Token classification assigns a label to individual tokens in a sentence. One of the most common token classification tasks is Named Entity Recognition (NER). NER attempts to find a label for each entity in a sentence, such as a person, location, or organization.

The pre-trained BERT model, bert-base-NER, has been fine-tuned for Named Entity Recognition. It has been trained to recognize four types of entities: location (LOC), organizations (ORG), person (PER) and Miscellaneous (MISC).
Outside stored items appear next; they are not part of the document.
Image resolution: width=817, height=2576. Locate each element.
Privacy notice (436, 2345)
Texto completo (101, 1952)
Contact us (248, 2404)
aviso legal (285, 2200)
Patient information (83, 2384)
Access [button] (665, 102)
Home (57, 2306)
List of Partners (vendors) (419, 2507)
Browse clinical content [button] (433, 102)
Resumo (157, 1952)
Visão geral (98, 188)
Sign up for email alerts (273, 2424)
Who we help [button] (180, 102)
Specifically, this model is a bert-base-cased model that was fine-tuned on the English version of the standard CoNLL-2003 Named Entity Recognition dataset: https://www.aclweb.org/anthology/W03-0419.pdf



# Load Model and Tokenizer from bert-base-NER

In [2]:
from transformers import AutoTokenizer, AutoModelForTokenClassification
from transformers import pipeline

tokenizer = AutoTokenizer.from_pretrained("dslim/bert-base-NER")
model = AutoModelForTokenClassification.from_pretrained("dslim/bert-base-NER")

Downloading (…)okenizer_config.json:   0%|          | 0.00/59.0 [00:00<?, ?B/s]

Downloading (…)lve/main/config.json:   0%|          | 0.00/829 [00:00<?, ?B/s]

Downloading (…)solve/main/vocab.txt:   0%|          | 0.00/213k [00:00<?, ?B/s]

Downloading (…)in/added_tokens.json:   0%|          | 0.00/2.00 [00:00<?, ?B/s]

Downloading (…)cial_tokens_map.json:   0%|          | 0.00/112 [00:00<?, ?B/s]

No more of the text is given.